Patients and HCPs alike expressed a high level of frustration and stress with the inability of current OTC laxatives and prescription therapies to provide symptomatic relief, but acknowledged that this was a consequence of having to manage the disorder appropriately and saw no real alternative. Further, where symptomatic relief was achieved with prescription treatment options, the side effect profile of these agents (primarily diarrhea) had a significant impact on activities of daily living and, consequently, treatment satisfaction. Indeed, both HCPs and patients were aligned in their attitudes of treatment-related diarrhea, with the majority of HCPs (89%) and patients (70%) expressing that diarrhea was not an acceptable treatment outcome. Of particular interest was the direct correlation observed between patients and HCPs in relation to the bothersomeness and the prevalence of individual CIC symptoms, as well as the correlation between the psychological toll, impact on quality of life, and the degree of disease severity.

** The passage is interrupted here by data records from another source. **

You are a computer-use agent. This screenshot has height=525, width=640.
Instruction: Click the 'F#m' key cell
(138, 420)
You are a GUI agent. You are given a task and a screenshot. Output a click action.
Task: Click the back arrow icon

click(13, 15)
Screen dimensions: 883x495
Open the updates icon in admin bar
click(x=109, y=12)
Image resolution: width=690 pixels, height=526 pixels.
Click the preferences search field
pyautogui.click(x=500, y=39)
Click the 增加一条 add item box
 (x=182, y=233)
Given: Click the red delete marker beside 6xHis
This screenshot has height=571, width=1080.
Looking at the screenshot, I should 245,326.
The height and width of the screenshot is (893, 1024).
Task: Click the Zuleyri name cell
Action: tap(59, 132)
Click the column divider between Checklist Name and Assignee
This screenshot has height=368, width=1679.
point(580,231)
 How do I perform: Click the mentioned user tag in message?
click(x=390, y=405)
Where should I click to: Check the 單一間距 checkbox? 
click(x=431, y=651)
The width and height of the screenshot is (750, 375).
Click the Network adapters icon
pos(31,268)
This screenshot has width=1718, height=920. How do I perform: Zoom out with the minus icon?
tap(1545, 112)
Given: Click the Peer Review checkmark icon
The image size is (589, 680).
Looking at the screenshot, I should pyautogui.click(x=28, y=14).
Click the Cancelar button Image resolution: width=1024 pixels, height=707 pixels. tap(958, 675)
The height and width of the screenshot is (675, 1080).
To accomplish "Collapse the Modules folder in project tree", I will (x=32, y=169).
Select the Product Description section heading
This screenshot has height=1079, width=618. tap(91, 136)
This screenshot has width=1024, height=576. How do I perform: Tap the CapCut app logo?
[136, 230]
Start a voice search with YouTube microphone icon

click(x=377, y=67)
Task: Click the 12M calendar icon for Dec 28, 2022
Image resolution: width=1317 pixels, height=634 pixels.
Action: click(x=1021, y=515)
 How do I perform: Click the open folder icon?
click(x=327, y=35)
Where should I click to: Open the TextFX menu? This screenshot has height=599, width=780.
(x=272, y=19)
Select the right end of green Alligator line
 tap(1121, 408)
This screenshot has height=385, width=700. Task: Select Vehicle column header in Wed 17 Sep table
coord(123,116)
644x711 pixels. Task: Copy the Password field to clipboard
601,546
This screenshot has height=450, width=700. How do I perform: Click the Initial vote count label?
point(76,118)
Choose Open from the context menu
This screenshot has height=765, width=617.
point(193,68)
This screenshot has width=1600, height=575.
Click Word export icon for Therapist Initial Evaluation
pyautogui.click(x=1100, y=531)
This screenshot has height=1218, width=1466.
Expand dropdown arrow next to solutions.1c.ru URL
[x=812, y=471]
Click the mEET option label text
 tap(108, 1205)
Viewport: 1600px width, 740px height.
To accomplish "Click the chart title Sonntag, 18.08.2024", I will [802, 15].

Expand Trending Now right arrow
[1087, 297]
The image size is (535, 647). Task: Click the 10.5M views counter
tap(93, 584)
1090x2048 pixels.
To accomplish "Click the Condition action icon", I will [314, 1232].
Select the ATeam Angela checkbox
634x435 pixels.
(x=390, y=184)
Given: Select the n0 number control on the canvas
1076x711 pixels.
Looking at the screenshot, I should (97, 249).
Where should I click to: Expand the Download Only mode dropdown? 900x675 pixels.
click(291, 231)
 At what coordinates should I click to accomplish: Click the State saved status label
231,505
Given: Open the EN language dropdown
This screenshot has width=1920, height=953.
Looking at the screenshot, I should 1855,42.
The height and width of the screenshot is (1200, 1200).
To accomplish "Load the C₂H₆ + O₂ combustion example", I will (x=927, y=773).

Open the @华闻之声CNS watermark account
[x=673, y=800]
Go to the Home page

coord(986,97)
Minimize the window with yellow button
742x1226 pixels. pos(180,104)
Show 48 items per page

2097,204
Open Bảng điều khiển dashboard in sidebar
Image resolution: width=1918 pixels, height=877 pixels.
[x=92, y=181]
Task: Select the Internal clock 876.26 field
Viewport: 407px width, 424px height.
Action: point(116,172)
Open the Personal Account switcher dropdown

Although the BURDEN-CIC study identified a high level of dissatisfaction among patients and HCPs with current OTC and prescription treatment options, the results may be limited by the study design. The population of HCPs, though screened for experience in the management of patients with CIC, may be self-selected based on study participation interest and were not necessarily the HCPs who treated the patient respondents. Finally, respondents with CIC were identified as having CIC either based on patient report or based on a screening questionnaire using Rome IV criteria.

Conclusion

The BURDEN-CIC study is the first large-scale patient and HCP survey to highlight the frustration and high level of dissatisfaction with OTC laxatives and prescription therapies in the management of CIC. Despite this awareness of a heightened sense of frustration for individuals suffering from CIC, there was not a complete alignment between patients and HCPs regarding overall treatment outcomes. While HCPs expressed dissatisfaction with overall expectations of treatments, many patients have become accepting of the physical and social limitations of the disorder. The notion that patients are accepting of CIC as part of their daily life whereas HCPs believe patients are obsessed with CIC symptoms is an insight that may be a subtle yet important attitudinal disconnect between patients and their healthcare providers. HCPs also expressed dissatisfaction with the efficacy of current treatments—especially in regard to treatment-related diarrhea—whereas many patients felt that there was little else that could be done to help manage their condition. Interestingly, only 16% of patients in BURDEN-CIC indicated currently taking a prescription CIC treatment, and in consideration of the high level of dissatisfaction with OTC treatments, another study examining the barriers to prescribing branded medications may be of interest to better understand this poor utilization.

The BURDEN-CIC study emphasizes the unmet needs of CIC patients as well as those of the HCPs who treat these patients. Ongoing dialogue and additional treatment options are needed between HCPs and CIC patients to ensure appropriate treatment expectations are achieved.